- _EXERCISE PROMPT_: Give every line of the listing back, exactly as written.
*** Opening THE RECORDS ***
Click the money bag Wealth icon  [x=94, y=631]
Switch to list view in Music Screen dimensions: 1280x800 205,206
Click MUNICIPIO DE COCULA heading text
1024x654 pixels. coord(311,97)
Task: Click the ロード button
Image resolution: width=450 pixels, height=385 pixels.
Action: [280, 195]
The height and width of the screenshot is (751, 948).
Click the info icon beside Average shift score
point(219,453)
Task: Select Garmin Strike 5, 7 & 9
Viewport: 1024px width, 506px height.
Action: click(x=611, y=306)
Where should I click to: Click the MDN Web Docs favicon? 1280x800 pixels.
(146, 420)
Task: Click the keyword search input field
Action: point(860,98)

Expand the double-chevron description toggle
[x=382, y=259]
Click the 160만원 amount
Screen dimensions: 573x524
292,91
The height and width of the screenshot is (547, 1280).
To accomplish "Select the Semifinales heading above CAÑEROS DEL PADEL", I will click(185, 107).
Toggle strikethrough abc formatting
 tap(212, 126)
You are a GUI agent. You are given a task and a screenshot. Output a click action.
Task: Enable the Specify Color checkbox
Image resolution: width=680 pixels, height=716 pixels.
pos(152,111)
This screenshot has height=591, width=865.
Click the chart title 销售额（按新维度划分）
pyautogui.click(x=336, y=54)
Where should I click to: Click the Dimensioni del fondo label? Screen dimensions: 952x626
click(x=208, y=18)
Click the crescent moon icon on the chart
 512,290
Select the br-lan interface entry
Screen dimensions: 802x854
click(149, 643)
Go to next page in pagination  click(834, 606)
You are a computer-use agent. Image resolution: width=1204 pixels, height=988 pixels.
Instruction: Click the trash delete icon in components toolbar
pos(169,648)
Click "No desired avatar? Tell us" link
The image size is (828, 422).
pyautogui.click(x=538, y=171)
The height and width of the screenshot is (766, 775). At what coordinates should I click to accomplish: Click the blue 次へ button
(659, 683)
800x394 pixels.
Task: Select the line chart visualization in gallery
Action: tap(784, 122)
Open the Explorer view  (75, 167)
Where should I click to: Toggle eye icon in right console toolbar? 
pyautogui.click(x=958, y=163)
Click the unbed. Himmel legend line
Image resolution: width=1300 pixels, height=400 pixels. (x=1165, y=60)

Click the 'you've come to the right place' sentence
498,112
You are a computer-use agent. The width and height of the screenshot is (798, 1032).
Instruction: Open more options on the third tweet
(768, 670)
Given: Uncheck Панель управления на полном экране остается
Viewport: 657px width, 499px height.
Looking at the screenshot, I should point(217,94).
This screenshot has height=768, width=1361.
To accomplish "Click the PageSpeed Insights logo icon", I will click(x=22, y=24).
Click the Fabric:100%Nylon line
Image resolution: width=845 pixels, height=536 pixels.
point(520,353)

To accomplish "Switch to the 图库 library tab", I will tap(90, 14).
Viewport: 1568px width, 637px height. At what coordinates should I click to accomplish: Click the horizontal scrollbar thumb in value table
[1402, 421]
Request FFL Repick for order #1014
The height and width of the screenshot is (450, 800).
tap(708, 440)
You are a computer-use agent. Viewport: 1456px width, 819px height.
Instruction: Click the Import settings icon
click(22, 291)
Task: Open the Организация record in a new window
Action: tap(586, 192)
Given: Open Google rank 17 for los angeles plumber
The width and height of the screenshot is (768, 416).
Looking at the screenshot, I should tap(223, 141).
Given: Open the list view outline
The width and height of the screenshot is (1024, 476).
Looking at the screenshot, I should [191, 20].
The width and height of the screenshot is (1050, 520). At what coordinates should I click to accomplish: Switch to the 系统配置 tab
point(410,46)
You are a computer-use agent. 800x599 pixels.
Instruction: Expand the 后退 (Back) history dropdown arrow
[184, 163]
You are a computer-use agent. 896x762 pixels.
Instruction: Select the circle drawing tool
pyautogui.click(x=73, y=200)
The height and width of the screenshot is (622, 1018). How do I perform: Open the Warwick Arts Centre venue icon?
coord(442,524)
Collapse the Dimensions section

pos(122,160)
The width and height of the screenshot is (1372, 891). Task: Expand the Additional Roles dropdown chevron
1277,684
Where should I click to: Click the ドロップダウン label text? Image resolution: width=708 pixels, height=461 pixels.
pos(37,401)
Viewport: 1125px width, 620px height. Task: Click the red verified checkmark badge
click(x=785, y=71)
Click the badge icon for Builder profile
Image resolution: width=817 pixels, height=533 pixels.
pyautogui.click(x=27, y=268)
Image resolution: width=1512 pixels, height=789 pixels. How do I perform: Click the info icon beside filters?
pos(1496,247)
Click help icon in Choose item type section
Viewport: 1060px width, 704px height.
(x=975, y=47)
*** Closing THE RECORDS ***
- _ANSWER TO THE PROBLEM_:
Click the money bag Wealth icon  [x=94, y=631]
Switch to list view in Music Screen dimensions: 1280x800 205,206
Click MUNICIPIO DE COCULA heading text
1024x654 pixels. coord(311,97)
Task: Click the ロード button
Image resolution: width=450 pixels, height=385 pixels.
Action: [280, 195]
The height and width of the screenshot is (751, 948).
Click the info icon beside Average shift score
point(219,453)
Task: Select Garmin Strike 5, 7 & 9
Viewport: 1024px width, 506px height.
Action: click(x=611, y=306)
Where should I click to: Click the MDN Web Docs favicon? 1280x800 pixels.
(146, 420)
Task: Click the keyword search input field
Action: point(860,98)

Expand the double-chevron description toggle
[x=382, y=259]
Click the 160만원 amount
Screen dimensions: 573x524
292,91
The height and width of the screenshot is (547, 1280).
To accomplish "Select the Semifinales heading above CAÑEROS DEL PADEL", I will click(185, 107).
Toggle strikethrough abc formatting
 tap(212, 126)
You are a GUI agent. You are given a task and a screenshot. Output a click action.
Task: Enable the Specify Color checkbox
Image resolution: width=680 pixels, height=716 pixels.
pos(152,111)
This screenshot has height=591, width=865.
Click the chart title 销售额（按新维度划分）
pyautogui.click(x=336, y=54)
Where should I click to: Click the Dimensioni del fondo label? Screen dimensions: 952x626
click(x=208, y=18)
Click the crescent moon icon on the chart
 512,290
Select the br-lan interface entry
Screen dimensions: 802x854
click(149, 643)
Go to next page in pagination  click(834, 606)
You are a computer-use agent. Image resolution: width=1204 pixels, height=988 pixels.
Instruction: Click the trash delete icon in components toolbar
pos(169,648)
Click "No desired avatar? Tell us" link
The image size is (828, 422).
pyautogui.click(x=538, y=171)
The height and width of the screenshot is (766, 775). At what coordinates should I click to accomplish: Click the blue 次へ button
(659, 683)
800x394 pixels.
Task: Select the line chart visualization in gallery
Action: tap(784, 122)
Open the Explorer view  (75, 167)
Where should I click to: Toggle eye icon in right console toolbar? 
pyautogui.click(x=958, y=163)
Click the unbed. Himmel legend line
Image resolution: width=1300 pixels, height=400 pixels. (x=1165, y=60)

Click the 'you've come to the right place' sentence
498,112
You are a computer-use agent. The width and height of the screenshot is (798, 1032).
Instruction: Open more options on the third tweet
(768, 670)
Given: Uncheck Панель управления на полном экране остается
Viewport: 657px width, 499px height.
Looking at the screenshot, I should point(217,94).
This screenshot has height=768, width=1361.
To accomplish "Click the PageSpeed Insights logo icon", I will click(x=22, y=24).
Click the Fabric:100%Nylon line
Image resolution: width=845 pixels, height=536 pixels.
point(520,353)

To accomplish "Switch to the 图库 library tab", I will tap(90, 14).
Viewport: 1568px width, 637px height. At what coordinates should I click to accomplish: Click the horizontal scrollbar thumb in value table
[1402, 421]
Request FFL Repick for order #1014
The height and width of the screenshot is (450, 800).
tap(708, 440)
You are a computer-use agent. Viewport: 1456px width, 819px height.
Instruction: Click the Import settings icon
click(22, 291)
Task: Open the Организация record in a new window
Action: tap(586, 192)
Given: Open Google rank 17 for los angeles plumber
The width and height of the screenshot is (768, 416).
Looking at the screenshot, I should tap(223, 141).
Given: Open the list view outline
The width and height of the screenshot is (1024, 476).
Looking at the screenshot, I should [191, 20].
The width and height of the screenshot is (1050, 520). At what coordinates should I click to accomplish: Switch to the 系统配置 tab
point(410,46)
You are a computer-use agent. 800x599 pixels.
Instruction: Expand the 后退 (Back) history dropdown arrow
[184, 163]
You are a computer-use agent. 896x762 pixels.
Instruction: Select the circle drawing tool
pyautogui.click(x=73, y=200)
The height and width of the screenshot is (622, 1018). How do I perform: Open the Warwick Arts Centre venue icon?
coord(442,524)
Collapse the Dimensions section

pos(122,160)
The width and height of the screenshot is (1372, 891). Task: Expand the Additional Roles dropdown chevron
1277,684
Where should I click to: Click the ドロップダウン label text? Image resolution: width=708 pixels, height=461 pixels.
pos(37,401)
Viewport: 1125px width, 620px height. Task: Click the red verified checkmark badge
click(x=785, y=71)
Click the badge icon for Builder profile
Image resolution: width=817 pixels, height=533 pixels.
pyautogui.click(x=27, y=268)
Image resolution: width=1512 pixels, height=789 pixels. How do I perform: Click the info icon beside filters?
pos(1496,247)
Click help icon in Choose item type section
Viewport: 1060px width, 704px height.
(x=975, y=47)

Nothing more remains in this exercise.